● **Metin**:
----------------------------------------

Her şeye rağmen insanlık ve sivil dayanışma galip geldi, tek güç ve umut burada. İmkanı olan olmayan pek çok kişi ve kuruluş deprem bölgesine yardım için elinden gelenin ötesini yaptı. Vicdanı ve aklı olan hemen herkes, kendi şahsi sıkıntılarını bir hafta için olsun paranteze alıp “başkalarının acısı”na baktı.
Zaman insan icadı olsa da hayatımızın çoğu sayılar etrafında dönüyor. Biz maalesef matematikle arası çok iyi olan bir toplum değiliz. Bu ayrım çok sevilse de sözel ve sayısal zeka olabildiğince bir arada işletilmedikçe bu çok zor hayatı anlamak daha da zorlaşıyor. Söz, yerine göre teselli, anlama ve anlaşılmanın başlıca yolu, çaresizler için tünelden çıkıştır; insanlar ve toplumlar arasında köprü. Dilimiz dünyamızdır.

----------------------------------------

● **Sağlanan Malzeme**:
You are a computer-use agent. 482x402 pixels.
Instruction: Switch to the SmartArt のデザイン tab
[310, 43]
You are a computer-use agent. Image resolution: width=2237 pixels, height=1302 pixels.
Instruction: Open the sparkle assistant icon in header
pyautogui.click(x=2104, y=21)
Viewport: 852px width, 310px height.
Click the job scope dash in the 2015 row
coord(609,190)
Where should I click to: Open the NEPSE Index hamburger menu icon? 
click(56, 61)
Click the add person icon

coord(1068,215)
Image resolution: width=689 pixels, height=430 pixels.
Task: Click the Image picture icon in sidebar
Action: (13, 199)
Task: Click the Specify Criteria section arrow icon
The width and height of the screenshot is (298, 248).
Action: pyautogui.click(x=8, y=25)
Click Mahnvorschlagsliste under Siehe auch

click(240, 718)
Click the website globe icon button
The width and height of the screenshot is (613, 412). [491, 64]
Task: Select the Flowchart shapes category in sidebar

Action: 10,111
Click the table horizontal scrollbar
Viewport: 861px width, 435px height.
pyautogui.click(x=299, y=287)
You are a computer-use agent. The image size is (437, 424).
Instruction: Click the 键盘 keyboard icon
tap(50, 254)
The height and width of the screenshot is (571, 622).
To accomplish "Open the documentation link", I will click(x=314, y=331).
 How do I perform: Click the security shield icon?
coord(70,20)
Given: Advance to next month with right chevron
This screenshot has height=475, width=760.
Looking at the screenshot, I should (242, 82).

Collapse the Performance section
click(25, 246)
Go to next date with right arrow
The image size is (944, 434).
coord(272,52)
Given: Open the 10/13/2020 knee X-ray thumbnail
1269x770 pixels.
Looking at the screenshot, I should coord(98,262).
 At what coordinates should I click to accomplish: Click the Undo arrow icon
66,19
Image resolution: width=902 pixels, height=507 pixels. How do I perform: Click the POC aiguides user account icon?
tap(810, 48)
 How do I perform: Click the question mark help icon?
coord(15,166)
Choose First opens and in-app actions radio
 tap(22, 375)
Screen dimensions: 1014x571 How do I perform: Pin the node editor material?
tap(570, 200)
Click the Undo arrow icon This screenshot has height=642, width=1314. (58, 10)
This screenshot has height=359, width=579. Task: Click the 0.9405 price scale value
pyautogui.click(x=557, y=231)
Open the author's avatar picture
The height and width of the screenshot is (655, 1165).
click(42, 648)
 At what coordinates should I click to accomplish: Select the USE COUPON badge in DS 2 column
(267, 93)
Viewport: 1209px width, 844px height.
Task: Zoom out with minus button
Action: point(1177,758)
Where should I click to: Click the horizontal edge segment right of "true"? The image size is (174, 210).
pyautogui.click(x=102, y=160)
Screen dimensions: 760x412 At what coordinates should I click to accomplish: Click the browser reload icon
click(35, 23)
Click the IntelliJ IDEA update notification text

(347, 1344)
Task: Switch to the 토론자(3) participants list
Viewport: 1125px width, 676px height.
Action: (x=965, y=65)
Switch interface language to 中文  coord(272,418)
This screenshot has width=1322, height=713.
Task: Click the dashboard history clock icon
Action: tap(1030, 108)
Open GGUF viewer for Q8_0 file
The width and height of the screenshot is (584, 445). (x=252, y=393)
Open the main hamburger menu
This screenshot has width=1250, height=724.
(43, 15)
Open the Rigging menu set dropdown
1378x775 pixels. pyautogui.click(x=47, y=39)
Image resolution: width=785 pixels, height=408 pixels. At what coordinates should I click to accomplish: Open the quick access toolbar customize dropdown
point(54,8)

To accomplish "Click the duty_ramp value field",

----------------------------------------

● **Kısa Görev**: Metinde "Zaman insan icadı" ile "köprü. Dilimiz dünyamızdır." arasındaki bölümü, bu ifadeler de dahil olmak üzere yeniden yazınız. Bu bölümde "sayılar" sözcüğünün yerine "rakamlar" sözcüğünü kullanınız.

● **Tamamlanan Görev**:
Zaman insan icadı olsa da hayatımızın çoğu rakamlar etrafında dönüyor. Biz maalesef matematikle arası çok iyi olan bir toplum değiliz. Bu ayrım çok sevilse de sözel ve sayısal zeka olabildiğince bir arada işletilmedikçe bu çok zor hayatı anlamak daha da zorlaşıyor. Söz, yerine göre teselli, anlama ve anlaşılmanın başlıca yolu, çaresizler için tünelden çıkıştır; insanlar ve toplumlar arasında köprü. Dilimiz dünyamızdır.